Feeling both powerless and powerful at the same time, she glanced through the window at Eli. His eyes glowed, his chest heaved, and she grabbed the door handle to open it, to get out or pull him in, whatever it took to touch him. But he put his hand against the window, keeping the door closed. His eyes shifted over the roof of her car and she heard tires coming. Another car, and she partially froze with horror.
His smile when he looked back down at her put her at ease—for some reason she knew he wouldn’t have let her do that if someone else was watching. As if he unconsciously knew where her lines were drawn.
And suddenly this moment, separated by glass and steel, was more intimate than anything they’d done two nights before. She lifted her hand to the window, where his hand was still pressed, pink and flat.
Touch deferred, she thought.
“Drive safe,” she heard him say, muffled through the glass.
He walked around his truck and got in. She watched him start it, then brace his hand across the back of the bench seat to turn around. When he saw her watching, he lifted his fingers in a wave and pulled away.
With her underwear in his pocket.
A week later and Victoria couldn’t take it anymore. Every time she heard a truck roll over the gravel outside she was convinced it was Eli, and she just about had a heart attack.
Thursday
morning Victoria saw Amy’s truck pull into the parking area and she raced out the front door to catch her.

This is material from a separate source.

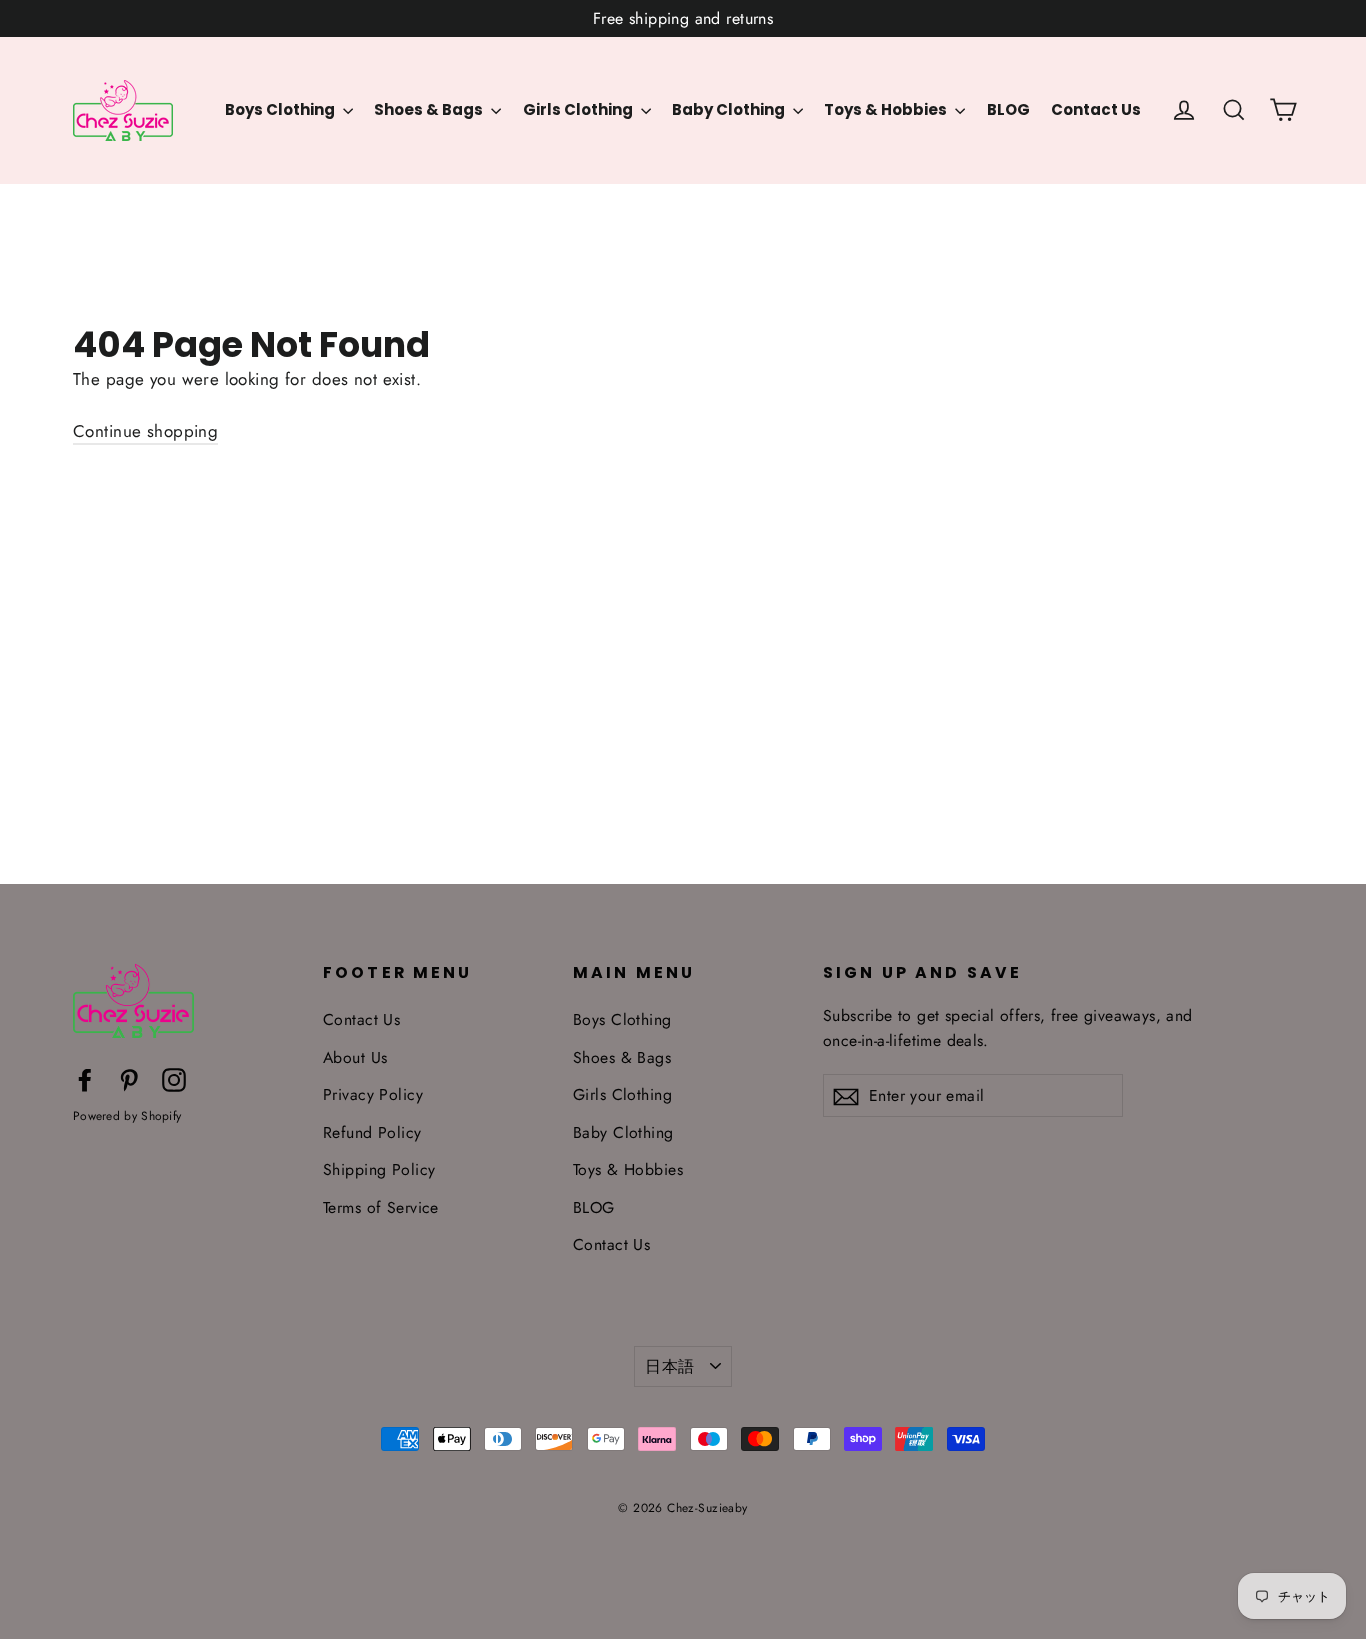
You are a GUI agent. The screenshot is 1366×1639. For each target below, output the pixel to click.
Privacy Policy (373, 1094)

“Amy!” Victoria skidded to a halt just as Amy turned to face her. “You have to tell him. You have to tell Eli you’re here.”
“I will,” Amy sighed.
“I’ve heard that for a week.” All she could think about was his hand against that glass window, the way he gave her everything she wanted before she knew she wanted it. And the way he looked at her while he did it.

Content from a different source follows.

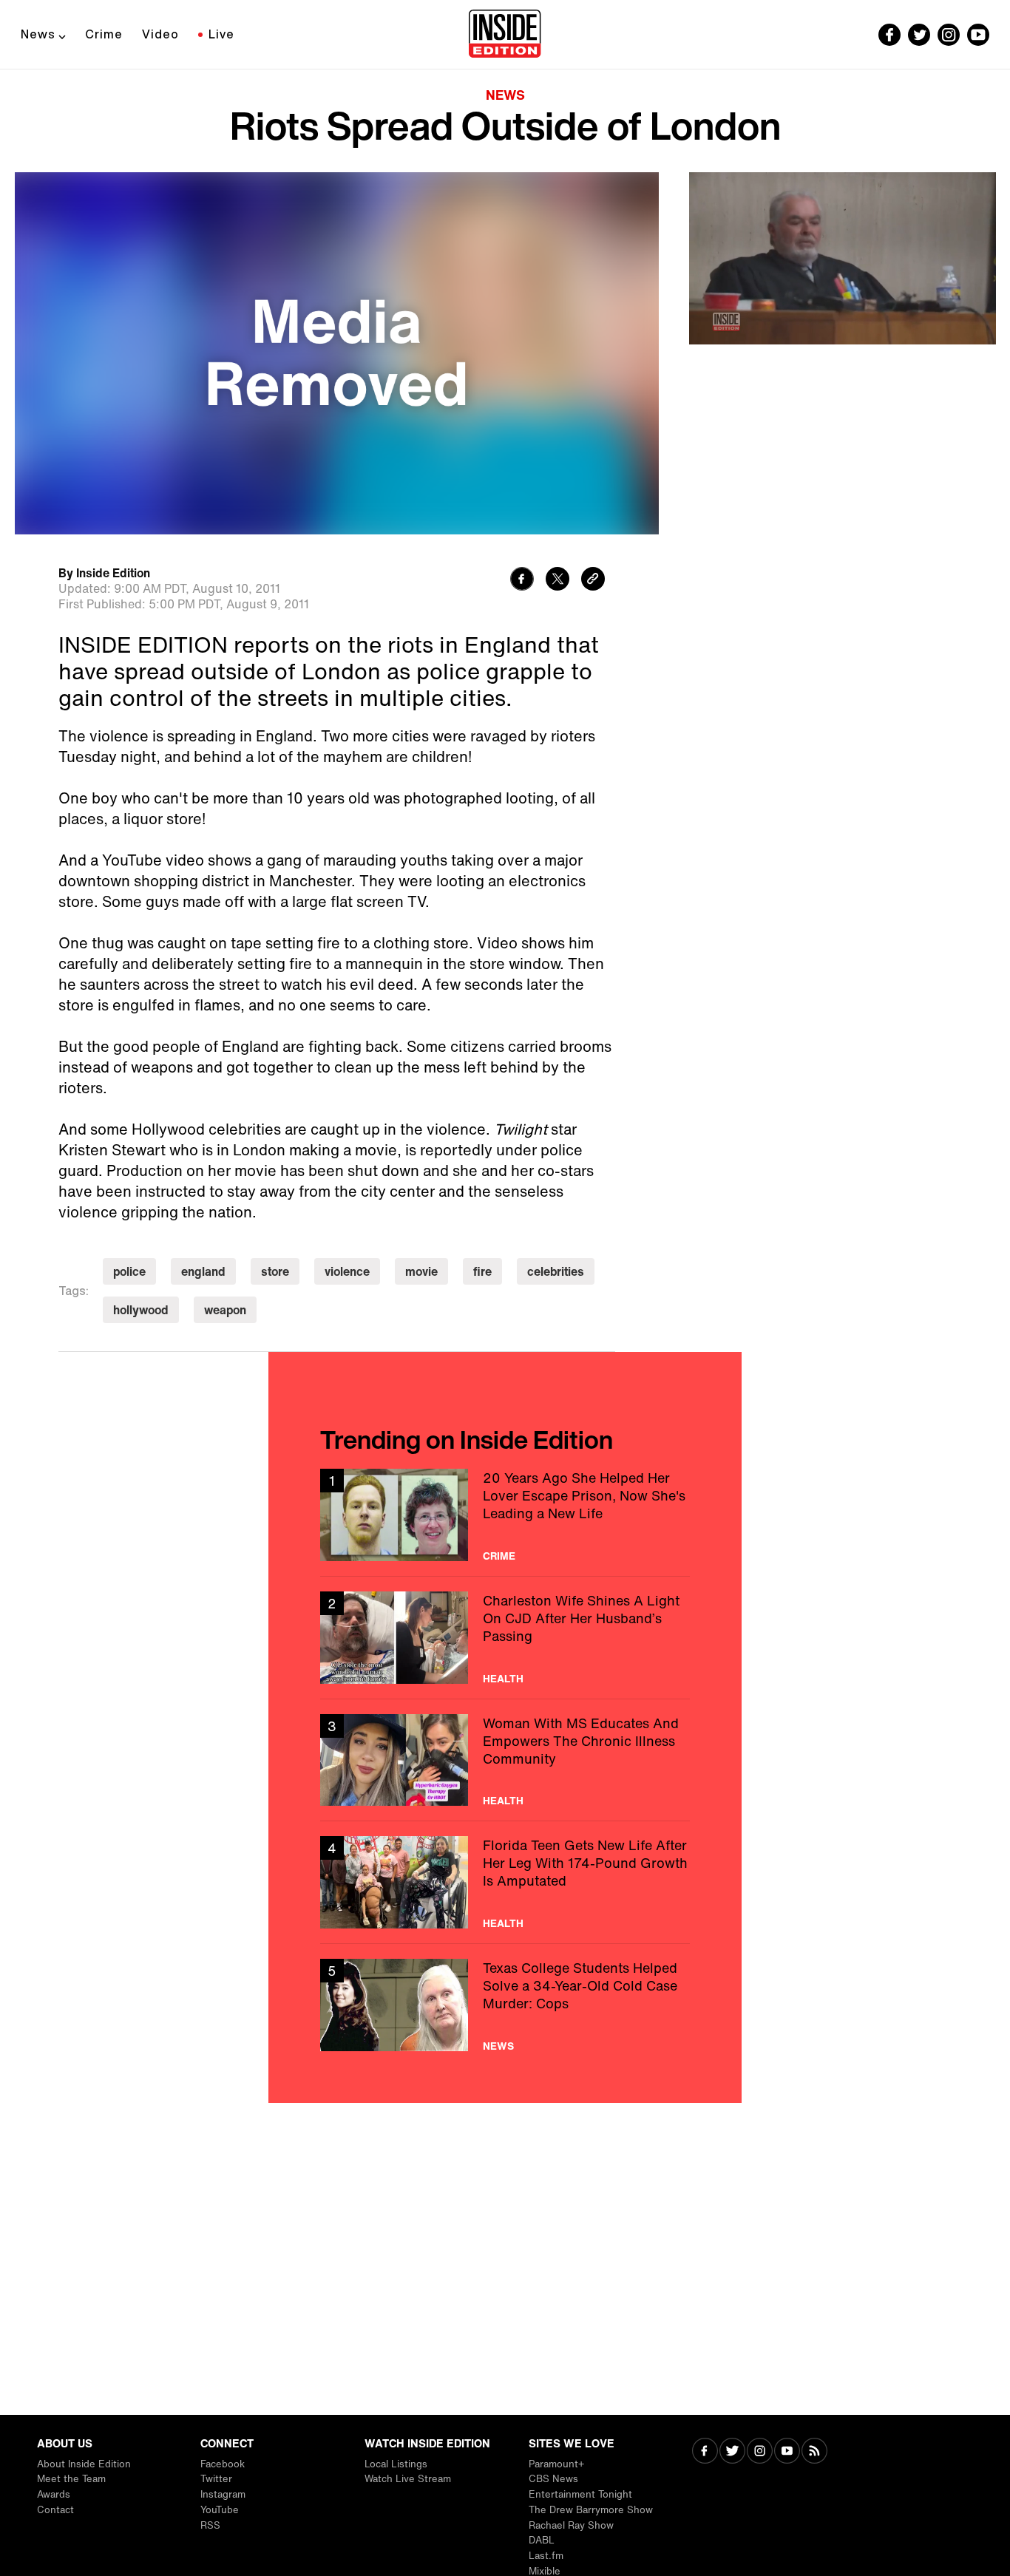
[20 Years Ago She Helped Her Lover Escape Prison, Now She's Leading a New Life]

And she was lying to him. It made her sick thinking about it.
“What am I supposed to say to him, Victoria?” Amy asked.
“I don’t care anymore.” She bounced on her toes. “I just want you to tell him.”
“Every day I wake up and I think, today is the day I’m just going to drive down there and let it happen. And then I get here and I realize all over again how …” She shook her head. “How much he must hate me. How much I deserve to have him hate me.”
“You’re chicken?”
Amy’s lips lifted in a tired smile. “Bawk bawk.”
This whole situation would be easier if Victoria didn’t like Amy. It wasn’t just the good work she was doing and the work ethic she possessed. The woman was funny and smart—in a different life, they might have been friends. Maybe they were. Victoria didn’t know anymore, the whole damn thing was such a mess.
“But don’t you think you need to do something?”
Before I have a heart attack. Before he finds out I’m lying to him and hates me as much as he hates you?
“I am doing something. I’m getting you a deal on your hot tubs.”
Jacob stepped out the front door, carrying his shoes. He waved at Victoria with his whole arm. Seven years old and he loved her with his entire body. Eli had probably once loved Amy that way.
With that thought, the world shifted.
“Do you have other kids?” Victoria asked, leaning against the hot metal door of Amy’s truck. Jacob sat down to put on his shoes.
Instead of answering, Amy uncorked her blueprint case and unrolled the fragile blue paper across the front of her truck, weighing down the edges with tape measures.
“I guess that’s none of my business.”